When a photographer goes out to photograph he or she purposefully takes up the task of “seeing”. We all see only partly through the visual receptors of our eyes. We also see, and for me this is a significant, also through the lenses of our cultural and social experience. About 20 years ago my wife and I went on a photo exploration with a friend and ended up in a small Eastern Washington town once given over wholly to agriculture and now living in the shadows of its historical past, old farm implements and work trucks remaining like ghosts of the past. The three of us eventually ended up in an alley looking at remnants of faded and peeling paint on old windows and glass and iron bars robed in the patina of the generations gone. Why did the three of us. each one individually, all gravitate to this alley? To say that such places look good in black and white only partially explains it. We had seen the images of other photographers, in books and magazines where such things displayed themselves well. Part of the wisdom one gains in studying other photographers work is to recognize what does work well. Such image truths plant themselves as templates of sort in our minds and so a walk through the alley becomes a walk through a memory of sorts as the template guides our seeing. For a lot of photographers the body of Ansel Adams’ work serves as a restriction in the way they can visualize the landscape even as it serves to illuminate. The template is a double edged sword.
I started wondering about Dorothea Lange stopping at the pea pickers camp in 1936. She is drawn to the visually observable poverty of this family and she is very sympathetic, emotionally moved. But she is also a pro, grabs her big Graflex and approaches, makes her first shot from the distance as the woman and children eye her warily. Her final shot is the best. When she is framing it, looking down at the glass, and here my meditation takes over, a template helps her frame, the Mother and Child, whether she recognizes that or not, and with a final big Kachunk, the focal plane shutter snaps down.
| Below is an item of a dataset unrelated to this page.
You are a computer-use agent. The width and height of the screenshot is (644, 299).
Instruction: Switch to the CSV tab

Now obviously this is a mother with her children, so the connection is easy to make. Rather than take that easy route I want to think about the Mother and Child in a more neutral sense, in a more strictly visual, mechanical sense, so that image means less about a human arrangement and more about a visual arrangement, of lights and darks and composition. There is the rectangle, vertical in format, which acts as a frame around the figures, which makes the figures central, the point of focus. Portraits are so often in vertical format that we now use the word to describe it, the portrait mode. In the Mother and Child template the Mother, the caregiver is higher up than the one who is cared for. While often in portrait work the subjects eyes look back at the viewer, but not so much in Mother and Child.
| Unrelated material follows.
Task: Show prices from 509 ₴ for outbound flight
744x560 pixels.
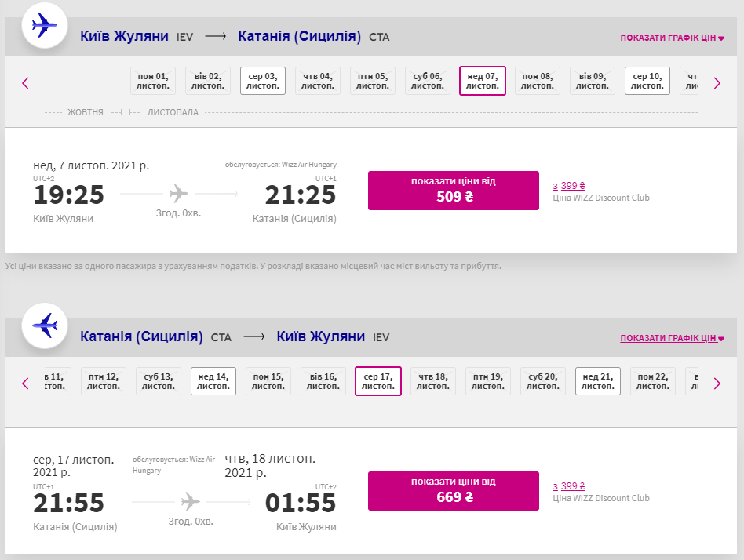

Lange’s Mother looks away, past the photographer, viewer, camera. We know now that she was at least partly Native American, know something of her story, can find photos of her as an old grandmother with her grown children. But is any of that relevant to Lange’s photograph, which has now become an icon?
Colin Mulvany’s photograph was taken at a street demonstration after the death of George Floyd. That makes it newsworthy. The two figures in the image were tear-gassed by the police. They are not mother and child, but cousins, a younger and an older. Still, I wonder, whether or not the photographer in his approach to the subjects was not working with templates and influences and cultural and social history both personal and community shared? How could he not? He could have turned the Nikon to horizontal mode and captured demonstrators and policeman and location for context. Instead he creates a portrait, poignant, telling, universal. Does it matter that this was a demonstration instigated by the killing of Floyd, or promoted by Black Lives Matter? Does it matter that this is Spokane and not Paducah? It certainly does to his newspaper, which is why newspapers and magazines add captions. It does not matter to the photograph, the image itself, the icon that conveys more than the particulars even as it conveys less of them. The best photographers can instill in their fraction of a second image so much more than the moment, and can do so, I suspect, because they can intuitively incorporate the icons of our shared cultural and social history.